Tuesday, February 17, 2009

Being a Minority: Celebrating Being Different

The church, my church history professor used to say, was run by "good little boys and girls" who enjoyed following and enforcing rules. At the time, I remember thinking that his comment was a little harsh-- but after 20 years, I'd have to concede that he had a point.

Church can be a lot like high school-- only you never graduate: peer pressure rules all, and leaders are simply those who have the natural or delegated authority to enforce what peer pressure decrees.

Maybe that's why this course of being a minority comes more naturally to me-- I never fit into the mold of my peers. Every minority struggles with this same reality. We are the natural exceptions to the rules-- rule-breakers by our just being who we are. And in a culture where breaking the rules is the worst form of behavior, we easily find ourselves on the outside looking in.

This experience is frighteningly new to the good little boys and girls of conservative/evangelical conviction in the PC(USA). It is rather like the quarterback and the head cheerleader being shunned-- those who have without a thought assumed a position of power are forced to think by such turns of events.

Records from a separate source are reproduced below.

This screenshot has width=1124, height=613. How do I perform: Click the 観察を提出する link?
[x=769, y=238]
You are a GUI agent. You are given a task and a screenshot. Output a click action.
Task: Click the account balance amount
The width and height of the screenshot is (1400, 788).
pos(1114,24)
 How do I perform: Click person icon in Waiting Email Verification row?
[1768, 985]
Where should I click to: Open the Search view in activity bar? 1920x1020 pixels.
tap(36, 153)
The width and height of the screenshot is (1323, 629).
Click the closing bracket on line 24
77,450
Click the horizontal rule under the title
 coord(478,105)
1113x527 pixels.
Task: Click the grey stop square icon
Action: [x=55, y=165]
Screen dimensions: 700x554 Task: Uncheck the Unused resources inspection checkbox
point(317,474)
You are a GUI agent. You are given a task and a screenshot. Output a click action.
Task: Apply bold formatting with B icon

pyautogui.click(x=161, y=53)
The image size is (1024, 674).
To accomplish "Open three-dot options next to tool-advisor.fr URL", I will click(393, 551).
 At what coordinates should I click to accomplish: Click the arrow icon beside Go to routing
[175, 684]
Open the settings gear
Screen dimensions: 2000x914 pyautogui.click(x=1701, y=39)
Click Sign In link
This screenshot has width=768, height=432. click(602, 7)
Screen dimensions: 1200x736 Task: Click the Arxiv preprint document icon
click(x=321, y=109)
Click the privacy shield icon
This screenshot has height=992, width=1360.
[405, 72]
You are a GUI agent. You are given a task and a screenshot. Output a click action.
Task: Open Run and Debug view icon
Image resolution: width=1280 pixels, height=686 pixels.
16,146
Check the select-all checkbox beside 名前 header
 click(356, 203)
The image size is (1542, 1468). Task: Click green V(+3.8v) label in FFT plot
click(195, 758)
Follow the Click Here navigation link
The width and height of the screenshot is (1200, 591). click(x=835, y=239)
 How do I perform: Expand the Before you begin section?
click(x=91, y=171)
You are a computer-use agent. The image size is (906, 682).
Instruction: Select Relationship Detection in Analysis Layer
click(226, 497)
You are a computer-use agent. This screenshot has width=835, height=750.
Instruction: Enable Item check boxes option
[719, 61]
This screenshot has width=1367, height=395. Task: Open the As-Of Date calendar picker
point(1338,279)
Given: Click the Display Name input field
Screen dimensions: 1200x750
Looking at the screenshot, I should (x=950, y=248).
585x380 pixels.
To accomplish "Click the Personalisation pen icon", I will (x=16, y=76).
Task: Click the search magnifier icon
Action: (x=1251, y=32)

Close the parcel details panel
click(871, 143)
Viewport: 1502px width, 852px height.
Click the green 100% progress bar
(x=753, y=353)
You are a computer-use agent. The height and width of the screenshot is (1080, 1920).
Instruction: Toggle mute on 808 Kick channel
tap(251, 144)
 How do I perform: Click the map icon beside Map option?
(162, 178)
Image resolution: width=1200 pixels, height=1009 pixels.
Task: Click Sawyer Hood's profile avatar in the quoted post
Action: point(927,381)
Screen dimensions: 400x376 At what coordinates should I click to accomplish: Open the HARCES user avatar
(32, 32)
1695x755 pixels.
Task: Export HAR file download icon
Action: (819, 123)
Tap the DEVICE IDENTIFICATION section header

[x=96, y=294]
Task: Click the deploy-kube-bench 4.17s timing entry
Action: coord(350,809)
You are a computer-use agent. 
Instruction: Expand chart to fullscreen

The major mind shift that must occur is to embrace the gift of being different, even if--especially if!-- the majority shuns you. I had a chance to visit a foreign land a couple of months ago at a very prestigious country club north of the Trinity. The co-chair of the PNC that called me to OCPC had been invited, and as usual gave me a chance to go with her. She loves to introduce me as her "other" son, and watch the confusion as people look at me (so caucasion my skin is almost transparent), and look back at her, beautiful and black.

We walked into a group of people I would have rather run away from, and she simply began introducing herself. In each pair of eyes read the words, "who are you and what are you doing here?" And Opal simply smiled and talked normally to them, meeting their unspoken peer pressure with the assurance, "here I am. I am me. I am different, and I'm proud of being different." She didn't ask their permission-- she didn't need it. We weren't there to disrupt anything; we weren't trying to cause a scene. We were just being who we are.

So, conservative/evangelical brothers and sisters, it is our turn to be different. There's no need to make a scene, or respond to the spoken or unspoken peer pressure around us. Just smile, take your place at the table and be who Christ is calling you to be.

It's amazing how liberating it can be, even for good boys and girls, to learn that conformity is just another passing human power. If we just take responsibility for our own discipline and demonstrate a different way of living in the midst of people who do not like it or understand what we are doing, we may have done more for the cause of Christ than all that we have ever preached or taught.

Our real witness to Christ is not what we say or what position we hold. Our real witness is who we are. Christ has made all the difference in my life-- I am not who I was. If that makes me stand out awkwardly, I hope to be able to summon Opal's grace and calmly BE what Christ has made me.